» **Quoted text**

Jim il Primo / The Last Gun Review
Often called the first solely Italian western, it was in fact the second: Albert Band's and Sergio Corbucci's Massacro al Grande Canyon has a lower registration number, but Jim il Primo was the first Italian western that was entirely filmed on Italian soil. Preceding Sergio Leone's A Fistful of Dollars (*1), it is important for historic reasons, but unfortunately it's a very modest production with little or no merit of its own.
A gang of cutthroats take over a western town, intent on stealing a gold shipment. While waiting for the gold to arrive, they start terrorizing the townspeople. Men are intimidated, women are sexually harassed, and the sheriff gets no support and is therefore powerless. A masked rider repeatedly turns up in the nick of time and some think that he is the legendary Jim Hart, the fastest gun in the West. But who is this Jim Hart really and why is he covering his face? Could it be that he is one of the townspeople? Or is it this guy called Guitar, who arrived in town in the company of the villains, but seems to have a hidden agenda?

» **Exercise input**
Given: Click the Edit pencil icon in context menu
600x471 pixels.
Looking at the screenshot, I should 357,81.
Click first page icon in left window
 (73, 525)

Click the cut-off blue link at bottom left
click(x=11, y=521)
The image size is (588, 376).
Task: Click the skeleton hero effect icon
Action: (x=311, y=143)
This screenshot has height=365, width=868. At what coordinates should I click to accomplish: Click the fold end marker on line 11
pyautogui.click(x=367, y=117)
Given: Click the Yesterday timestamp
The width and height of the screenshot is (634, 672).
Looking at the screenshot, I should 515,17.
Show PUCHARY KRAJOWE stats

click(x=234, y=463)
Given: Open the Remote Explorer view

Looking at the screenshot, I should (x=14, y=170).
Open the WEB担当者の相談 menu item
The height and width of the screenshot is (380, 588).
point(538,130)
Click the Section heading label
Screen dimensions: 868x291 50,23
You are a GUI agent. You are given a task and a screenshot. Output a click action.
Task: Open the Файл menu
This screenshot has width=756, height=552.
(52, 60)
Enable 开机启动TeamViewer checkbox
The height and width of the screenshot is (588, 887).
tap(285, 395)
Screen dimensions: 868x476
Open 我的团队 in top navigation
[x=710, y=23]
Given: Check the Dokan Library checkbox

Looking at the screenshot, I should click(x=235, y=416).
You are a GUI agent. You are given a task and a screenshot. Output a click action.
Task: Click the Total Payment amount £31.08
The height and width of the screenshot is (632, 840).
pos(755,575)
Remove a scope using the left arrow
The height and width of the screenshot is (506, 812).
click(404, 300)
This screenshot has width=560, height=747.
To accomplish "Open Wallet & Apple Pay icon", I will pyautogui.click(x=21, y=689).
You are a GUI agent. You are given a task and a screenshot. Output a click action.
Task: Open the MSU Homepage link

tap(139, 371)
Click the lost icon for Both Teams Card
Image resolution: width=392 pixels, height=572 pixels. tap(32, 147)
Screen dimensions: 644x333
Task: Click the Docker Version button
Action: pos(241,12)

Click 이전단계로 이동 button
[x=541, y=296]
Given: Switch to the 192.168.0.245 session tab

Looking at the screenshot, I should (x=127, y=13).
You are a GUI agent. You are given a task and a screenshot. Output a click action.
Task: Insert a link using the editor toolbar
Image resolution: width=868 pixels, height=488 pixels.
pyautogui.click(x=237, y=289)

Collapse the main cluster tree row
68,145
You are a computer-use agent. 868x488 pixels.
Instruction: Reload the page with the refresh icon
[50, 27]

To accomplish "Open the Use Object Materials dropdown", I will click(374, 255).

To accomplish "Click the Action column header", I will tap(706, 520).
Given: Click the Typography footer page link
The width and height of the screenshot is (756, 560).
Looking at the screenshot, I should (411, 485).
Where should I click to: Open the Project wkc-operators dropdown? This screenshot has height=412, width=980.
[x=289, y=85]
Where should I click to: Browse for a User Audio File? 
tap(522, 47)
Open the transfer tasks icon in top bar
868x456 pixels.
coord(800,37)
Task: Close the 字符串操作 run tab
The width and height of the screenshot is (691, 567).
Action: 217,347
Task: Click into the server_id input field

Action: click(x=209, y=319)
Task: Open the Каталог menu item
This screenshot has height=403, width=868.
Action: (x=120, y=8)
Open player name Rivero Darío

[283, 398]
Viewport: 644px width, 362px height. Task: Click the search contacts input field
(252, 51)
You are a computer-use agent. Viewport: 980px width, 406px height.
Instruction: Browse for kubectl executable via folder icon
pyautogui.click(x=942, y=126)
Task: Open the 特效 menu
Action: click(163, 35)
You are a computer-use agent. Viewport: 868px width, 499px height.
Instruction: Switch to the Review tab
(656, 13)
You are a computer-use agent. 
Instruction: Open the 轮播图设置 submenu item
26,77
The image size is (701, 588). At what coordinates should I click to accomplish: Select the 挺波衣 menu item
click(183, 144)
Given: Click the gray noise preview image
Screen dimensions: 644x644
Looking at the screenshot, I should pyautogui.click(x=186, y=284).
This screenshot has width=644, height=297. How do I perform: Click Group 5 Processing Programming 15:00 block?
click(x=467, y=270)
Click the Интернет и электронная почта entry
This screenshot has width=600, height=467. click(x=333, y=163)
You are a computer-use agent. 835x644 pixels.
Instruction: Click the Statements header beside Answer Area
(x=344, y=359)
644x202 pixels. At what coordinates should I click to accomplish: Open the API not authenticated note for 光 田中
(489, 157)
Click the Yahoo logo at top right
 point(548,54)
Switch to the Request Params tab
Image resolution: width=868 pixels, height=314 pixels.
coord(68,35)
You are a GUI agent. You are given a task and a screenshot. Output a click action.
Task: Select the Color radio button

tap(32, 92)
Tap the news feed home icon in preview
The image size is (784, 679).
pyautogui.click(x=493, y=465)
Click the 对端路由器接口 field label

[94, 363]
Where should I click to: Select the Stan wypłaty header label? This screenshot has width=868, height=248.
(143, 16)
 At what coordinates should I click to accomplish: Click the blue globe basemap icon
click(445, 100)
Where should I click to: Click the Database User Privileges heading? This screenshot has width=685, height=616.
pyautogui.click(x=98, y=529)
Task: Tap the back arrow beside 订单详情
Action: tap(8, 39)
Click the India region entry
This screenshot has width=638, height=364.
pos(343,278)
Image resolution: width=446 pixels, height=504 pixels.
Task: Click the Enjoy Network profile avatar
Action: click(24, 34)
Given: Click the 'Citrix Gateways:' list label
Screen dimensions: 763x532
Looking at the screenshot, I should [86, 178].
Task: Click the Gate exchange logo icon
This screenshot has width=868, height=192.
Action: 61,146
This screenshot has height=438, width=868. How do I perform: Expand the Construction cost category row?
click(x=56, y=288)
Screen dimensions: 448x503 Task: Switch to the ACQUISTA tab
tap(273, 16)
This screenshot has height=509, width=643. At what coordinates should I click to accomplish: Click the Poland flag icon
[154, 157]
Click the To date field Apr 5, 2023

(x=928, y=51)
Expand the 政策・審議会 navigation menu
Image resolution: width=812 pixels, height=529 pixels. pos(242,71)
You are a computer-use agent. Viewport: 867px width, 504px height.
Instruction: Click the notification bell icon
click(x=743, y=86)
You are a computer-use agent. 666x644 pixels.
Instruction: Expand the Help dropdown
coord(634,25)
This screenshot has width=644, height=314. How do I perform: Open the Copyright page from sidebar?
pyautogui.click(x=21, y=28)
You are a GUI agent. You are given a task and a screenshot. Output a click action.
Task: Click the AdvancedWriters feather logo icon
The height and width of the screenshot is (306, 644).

» **Complete the following**
(a) In the review of Jim il Primo, who do some townspeople think the masked rider is?
(b) Rewrite the listing from the line with "This screenshot has height=509, width=643." up to and including the line with "coord(634,25)", swapping "Instruction" for "Task" and leaving everything else unchanged.

» **Task responses**
(a) They think he is the legendary Jim Hart, the fastest gun in the West.

(b)
This screenshot has height=509, width=643. At what coordinates should I click to accomplish: Click the Poland flag icon
[154, 157]
Click the To date field Apr 5, 2023

(x=928, y=51)
Expand the 政策・審議会 navigation menu
Image resolution: width=812 pixels, height=529 pixels. pos(242,71)
You are a computer-use agent. Viewport: 867px width, 504px height.
Task: Click the notification bell icon
click(x=743, y=86)
You are a computer-use agent. 666x644 pixels.
Task: Expand the Help dropdown
coord(634,25)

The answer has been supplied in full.